Il y a aussi Peinture lourde, une série de quatre balances de salle de bains qui servent de support à des masses importantes de peinture à l’huile. Le poids de la peinture s’affiche sur la petite fenêtre. Il s’agissait de montrer la peinture comme une masse physique qui dénonce son propre poids seulement quand les balances sont à l’horizontale.
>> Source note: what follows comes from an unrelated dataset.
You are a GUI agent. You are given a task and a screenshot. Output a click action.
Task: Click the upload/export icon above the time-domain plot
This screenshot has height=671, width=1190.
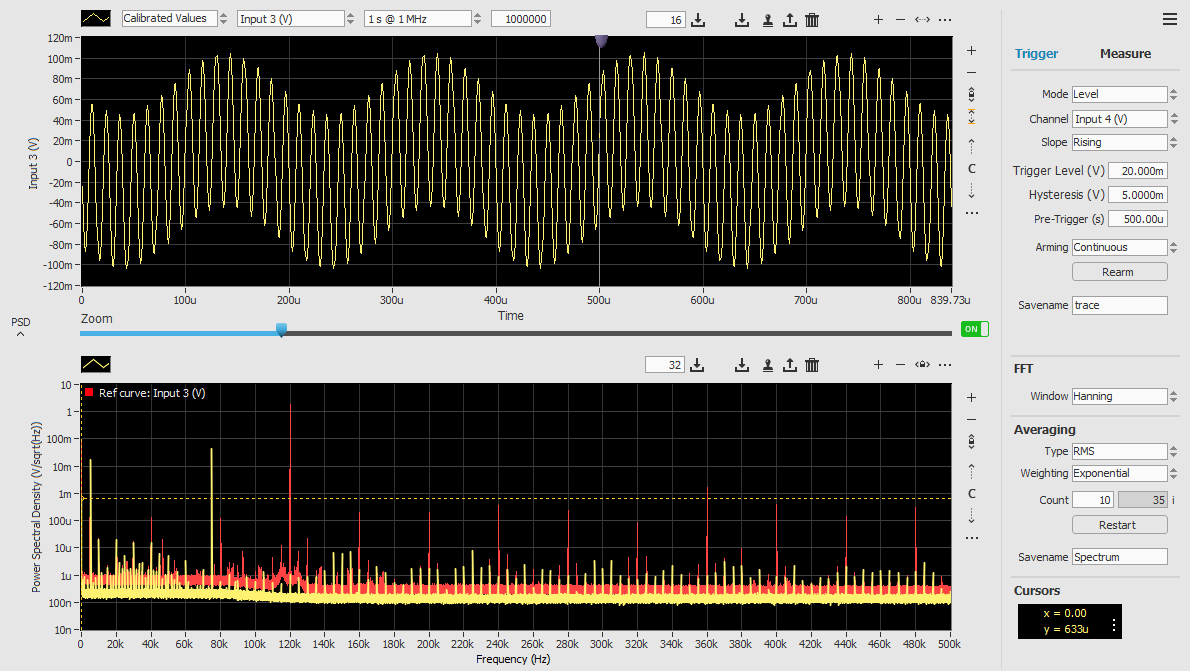pos(790,19)
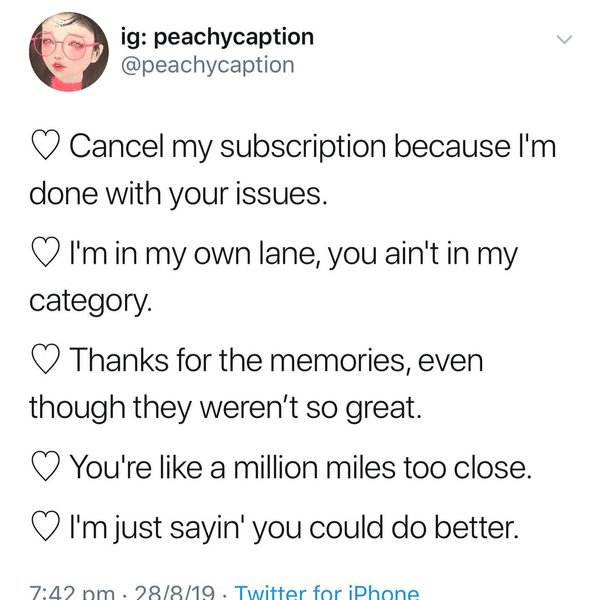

Pour ce faire, j’avais photographié une par une les balances au sol avec un bout de mes pieds comme pour dire « ceci est au sol » et c’est de cette manière qu’il faut les regarder.

Peinture lourde, 1998,

catalogue Still lifes, MAM, Galerie éof, Paris, 1999.

Pourquoi cette manière de photographier ? Avais-je déjà vu quelque chose de semblable ? Que perçoit le spectateur du catalogue qui ne connaît pas les œuvres ?

À la première question, je serais tenté de répondre par l’idée que la peinture qui était en train de se faire demandait un regard différent. Les terrains de jeux picturaux ont longtemps été bien séparés : grille abstraite, figure expressionniste, pop, minimalisme, etc. Chacun entendait détenir la vérité peinte. Aujourd’hui encore, la critique consiste souvent à compter les points en faveur d’un genre ou d’un autre, alors que nombre de peintres travaillent justement les interstices de ces « manières », tout en utilisant des protocoles autrefois réservés à d’autres médiums pour infiltrer poétiquement des domaines tels l’aléatoire, la maladresse, l’échec, et plus largement le quotidien. Les images photographiques issues de ces expériences ne pouvaient être que différentes de celles des tableaux.

Je pense rétrospectivement que des influences dans la manière de photographier le travail de l’atelier peuvent se trouver dans les images de Robert Smithson pour la façon de regarder les fluides et la terre1 ; Bruce Nauman pour la manière de photographier

1. Je vois aussi dans ses photographies de la série Glue Pour de 1969 qui sont comme les photogrammes d’une coulée de colle industrielle le long d’une colline boueuse, une idée de mouvement qui se retrouve dans les images de Leçon de photographie.

son propre corps, comme ses mains dans Finger touch. Fasciné également par les images du travail de Gordon Matta-Clark qui fait des collages photographiques dès les années 1970 et qui s’intéresse autant au détail qu’à l’ensemble d’un espace.

Il est clair qu’il ne s’agit pas uniquement de photographier une œuvre pour la montrer. Ces images fonctionnent aussi comme des didascalies. Dans le théâtre antique, les didascalies étaient des indications données à un acteur par l’auteur sur son manuscrit. Il s’agissait d’indications relatives à la mise en scène de l’œuvre que l’auteur intercalait dans le dialogue écrit, mais qui ne faisaient pas partie de ce dialogue.

Les images du catalogue de Still lifes sont souvent comme des didascalies ou des notes en bas de page. elles constituent une information complémentaire à ce que les œuvres disent, dans un champ autre que celui qui occupe les œuvres. Cette intuition a posteriori sur le statut des images de la peinture constitue une des clefs de voûte de ce texte.